Я держал рот на замке, а гнев запертым за сжатыми зубами и просто слушал.
Время с трех до пяти стало моей любимой частью дня. Я ждал, пока Шарлотта начинала практиковаться, а потом тайком спускался по ступенькам на второй этаж. Обычно она ответственно прикрывала дверь в свою комнату, чтобы не побеспокоить меня, но я все равно слышал ее игру, ведь слух был обострен до предела. Однако иногда Шарлотта забывала закрыться, и такие дни становились подарком для меня. Она словно пела для меня, наполняя дом голосом своего невероятного таланта.
Я хотел сказать ей, что она может оставлять дверь открытой, но слова застряли в горле. В таком случае Шарлотта узнает, что я слушаю, как она играет. Может, она будет смущаться и не сможет делать это так, как прежде, может, ее будет напрягать маячащий на лестнице слепой дурак. Чтобы этого не случилось, я просто слушал. Даже дни с закрытыми дверями были намного лучше тишины.

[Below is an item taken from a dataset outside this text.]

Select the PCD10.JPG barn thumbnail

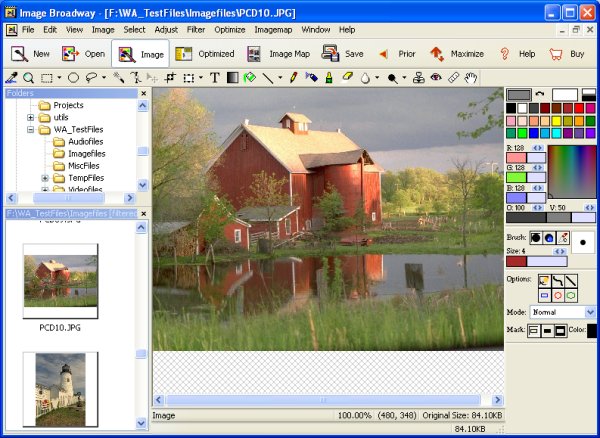[x=60, y=280]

Одну мелодию Шарлотта играла чаще других. Названия я не знал – никогда не увлекался классической музыкой. Но она исполняла ее снова и снова, будто что-то страстно искала. Наверное, совершенства. Шарлотта строга и требовательна к себе. Она не понимала, насколько хороша, и, думаю, нервничала и расстраивалась по этому поводу. Но, боже мой, как же она талантлива!
Кто-нибудь уже знает, что у этой девушки такой дар? Невероятно. В три часа дня она начинала играть на скрипке, и мне приходилось напоминать себе: это тот же самый человек, который только что принес мне обед. Бессмыслица какая-то. У меня уже есть уборщица, прибирающая за мной. Может, и стирку переложить на нее? Это вредно для рук? Вряд ли. Но мне не давала покоя мысль, что Шарлотта вынуждена по какой бы то ни было причине работать на меня. Место Шарлотты Конрой в огромном концертном зале, а не в этом доме.

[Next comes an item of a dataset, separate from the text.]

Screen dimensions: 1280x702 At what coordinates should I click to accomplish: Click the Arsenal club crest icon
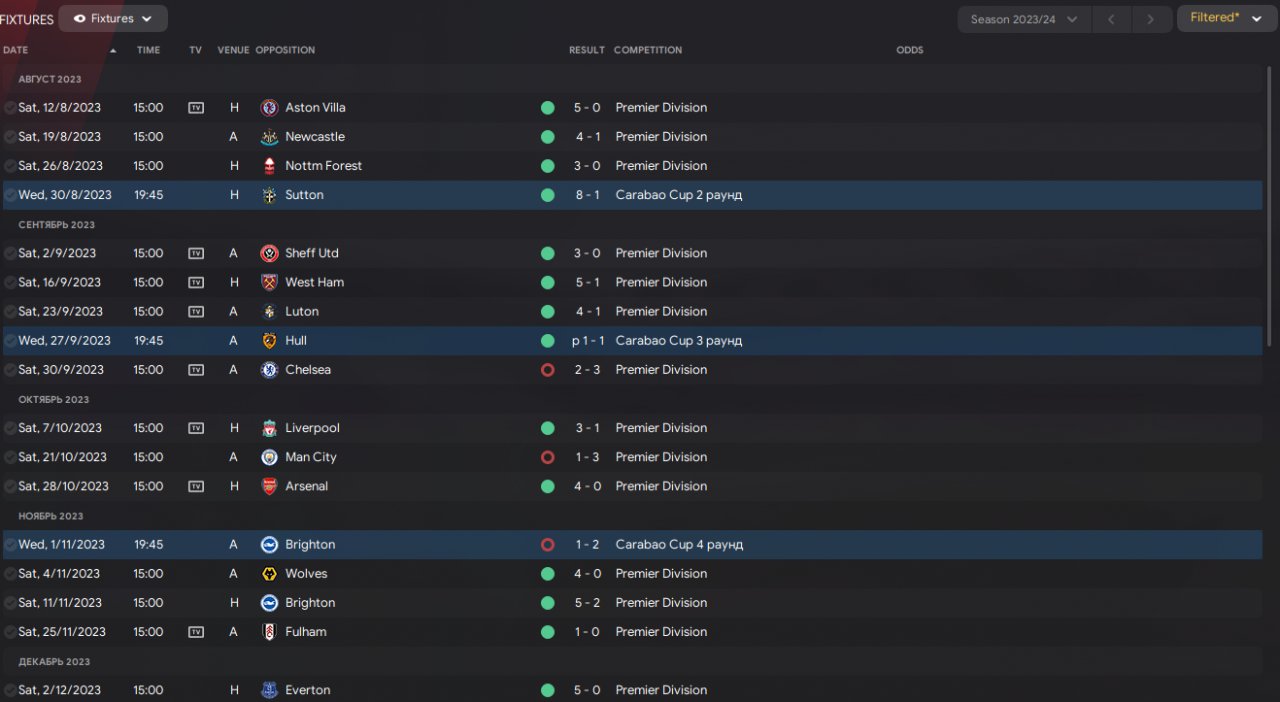pyautogui.click(x=269, y=486)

Так прошел целый месяц, и каждый день для нас обоих становился все тяжелее и невыносимее. Шарлотте, вероятно, нелегко жилось в постоянном страхе разозлить меня. На пласту отвращения и презрения к самому себе появился еще один слой. Он уже и так был невероятно глубок, а в самой его сердцевине расположилось раскаленное ядро, время от времени извергающее гнев.
Таких вспышек не было уже месяц, но она приближалась и скоро произойдет. Я поклялся самому себе: пусть оно разрушит меня, но я любой ценой защищу Шарлотту, даже если она возненавидит меня. Так будет лучше для нее.
О том, что лучше для меня, я не позволял себе думать.